What this task involves
Write out the data exactly as given, dropping every picture.

[Data items]
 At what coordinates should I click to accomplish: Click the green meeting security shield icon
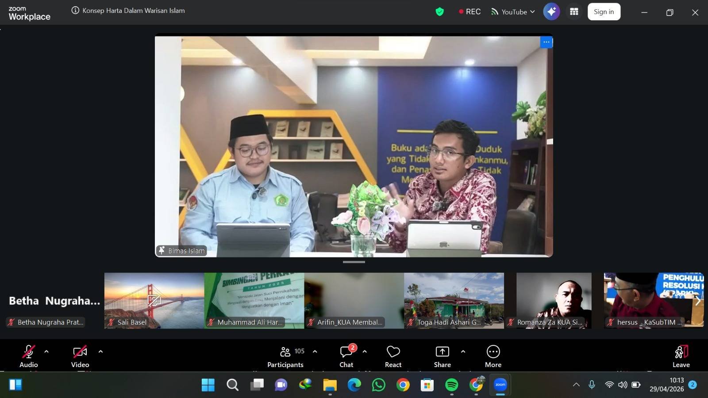click(x=440, y=11)
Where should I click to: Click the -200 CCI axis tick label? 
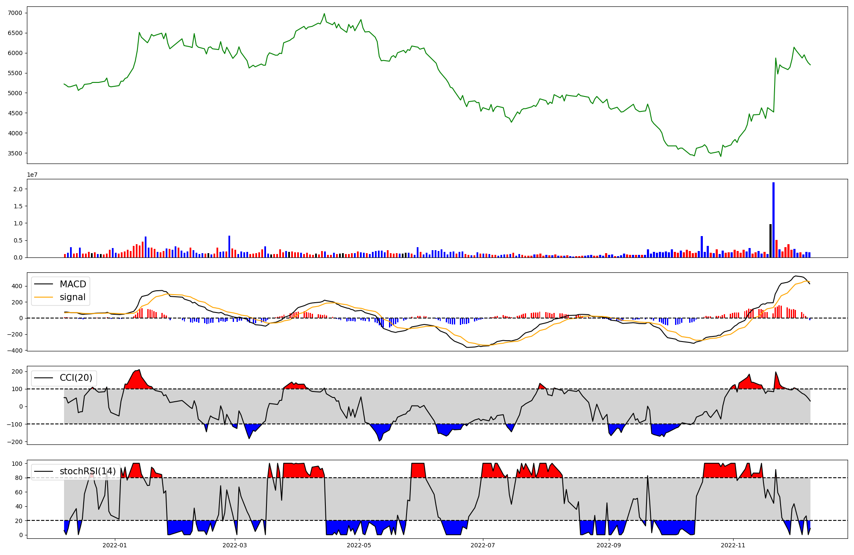coord(14,442)
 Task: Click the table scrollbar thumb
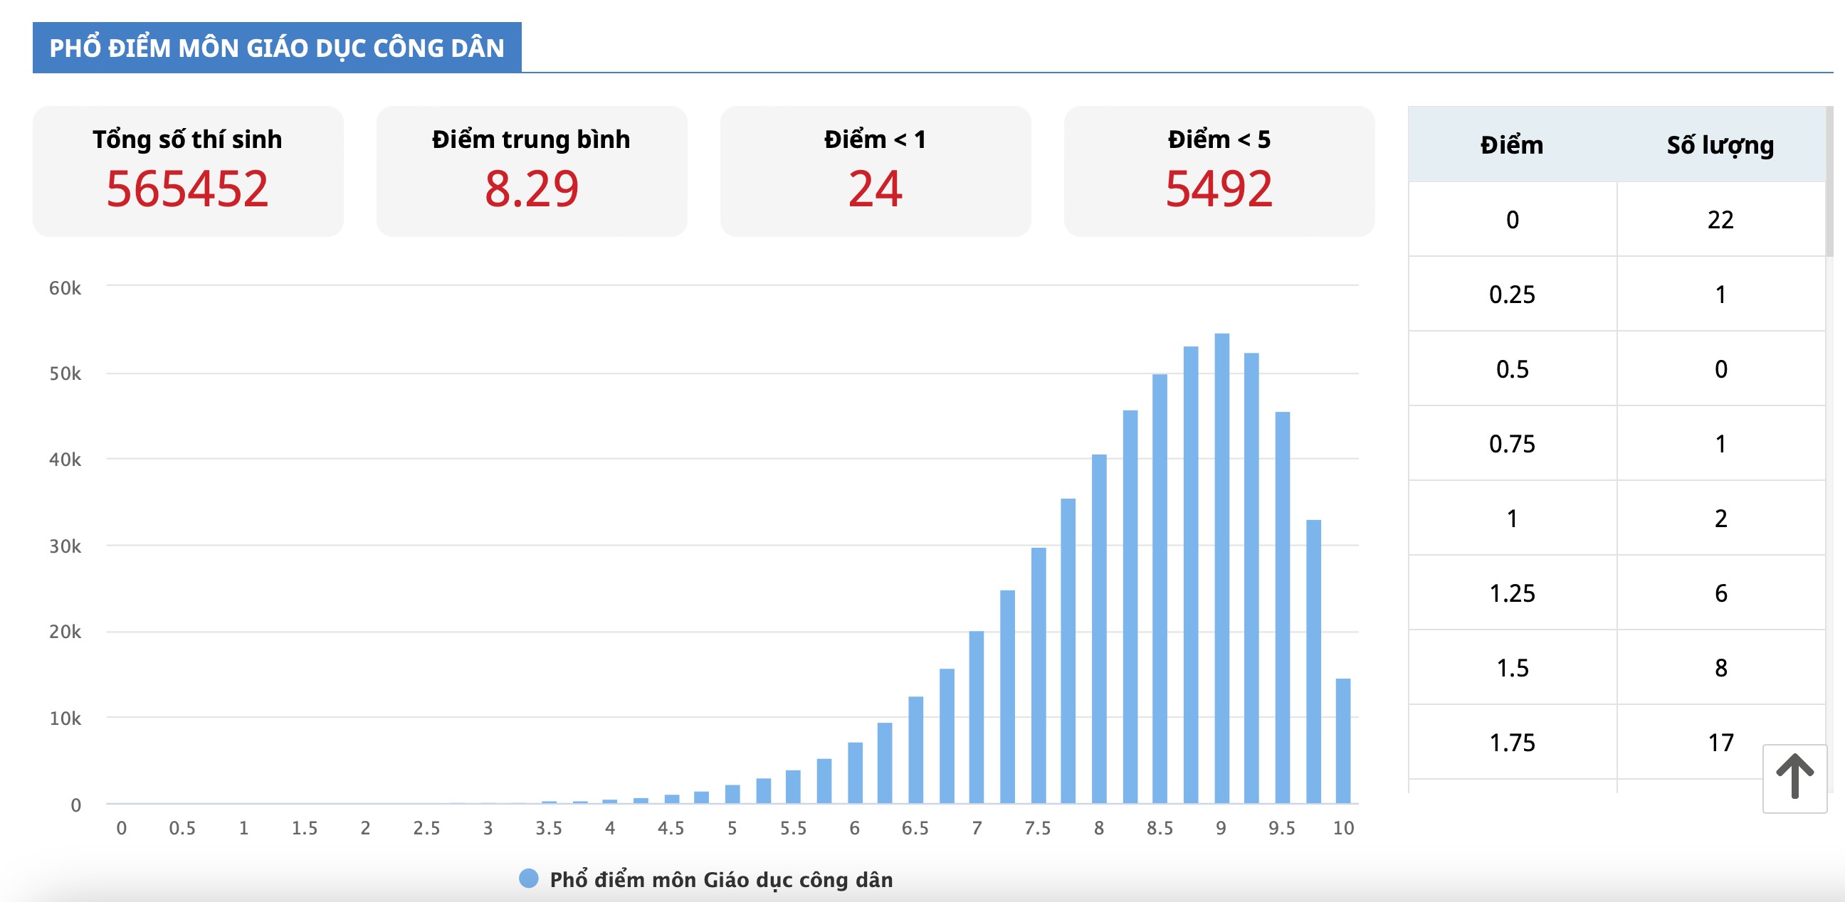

Answer section
 At what coordinates should I click to accomplish: Click the green meeting security shield icon
click(x=440, y=11)
Where should I click to: Click the -200 CCI axis tick label? 
coord(14,442)
 Task: Click the table scrollbar thumb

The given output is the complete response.